- _DATA SUPPLIED_
»»

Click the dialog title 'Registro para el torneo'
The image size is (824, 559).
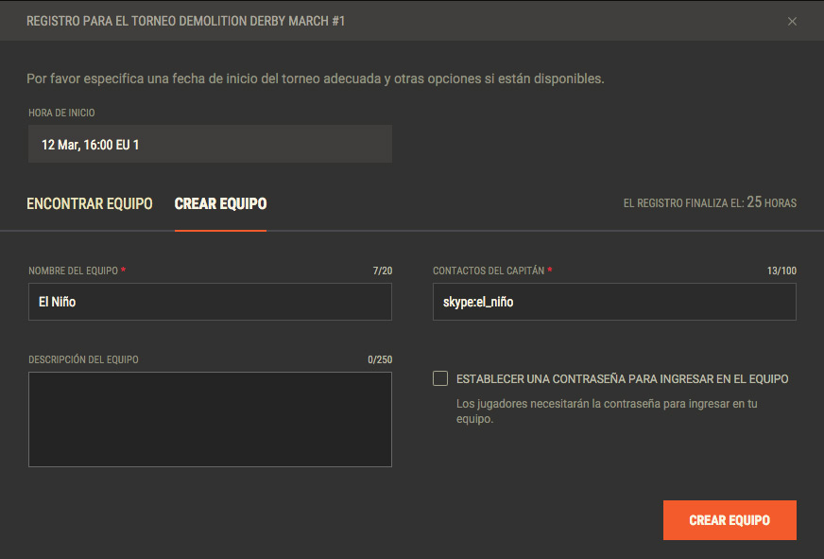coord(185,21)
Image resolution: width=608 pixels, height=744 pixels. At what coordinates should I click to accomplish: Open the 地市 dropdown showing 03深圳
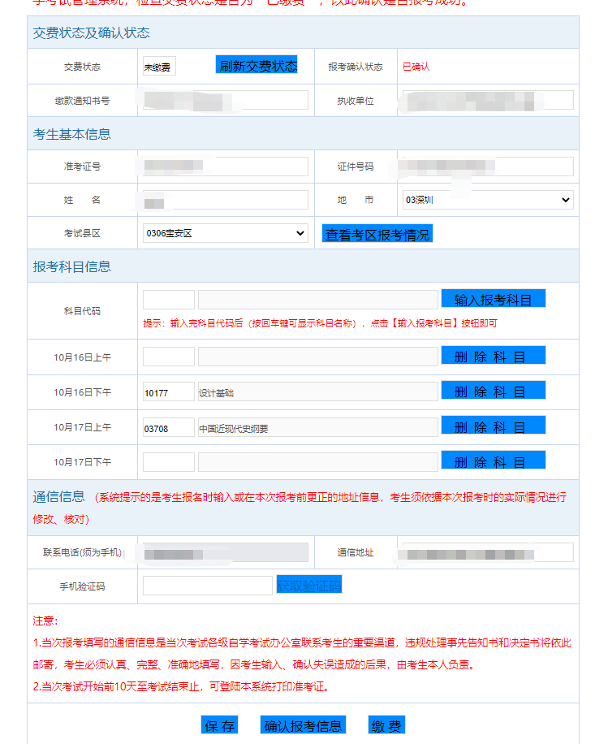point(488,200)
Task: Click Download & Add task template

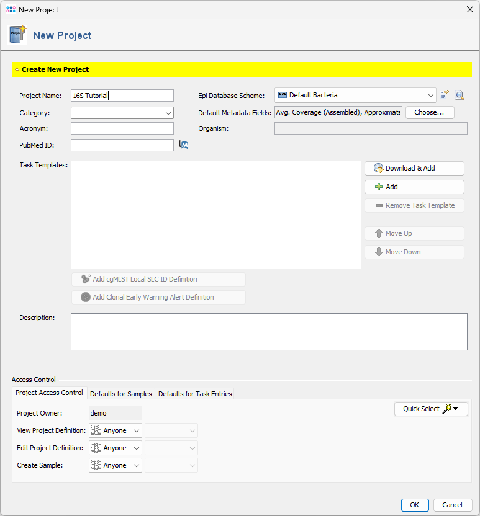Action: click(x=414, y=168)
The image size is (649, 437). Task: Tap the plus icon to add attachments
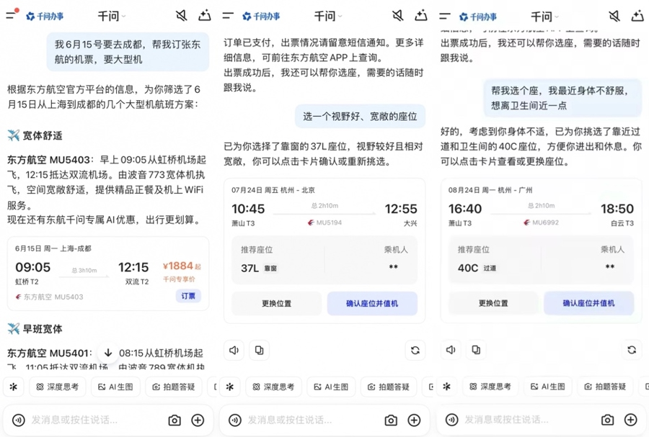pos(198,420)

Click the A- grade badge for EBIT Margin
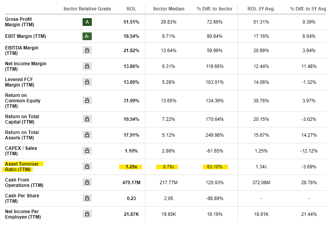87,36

««

- _EXERCISE GOAL_
What the reply must contain is an exact transcription of the data above and none of its pictures.

- _EXPECTED ANSWER_
Click the dialog title 'Registro para el torneo'
The image size is (824, 559).
coord(185,21)
Image resolution: width=608 pixels, height=744 pixels. At what coordinates should I click to accomplish: Open the 地市 dropdown showing 03深圳
point(488,200)
Task: Click Download & Add task template

Action: click(x=414, y=168)
The image size is (649, 437). Task: Tap the plus icon to add attachments
pos(198,420)

Click the A- grade badge for EBIT Margin
87,36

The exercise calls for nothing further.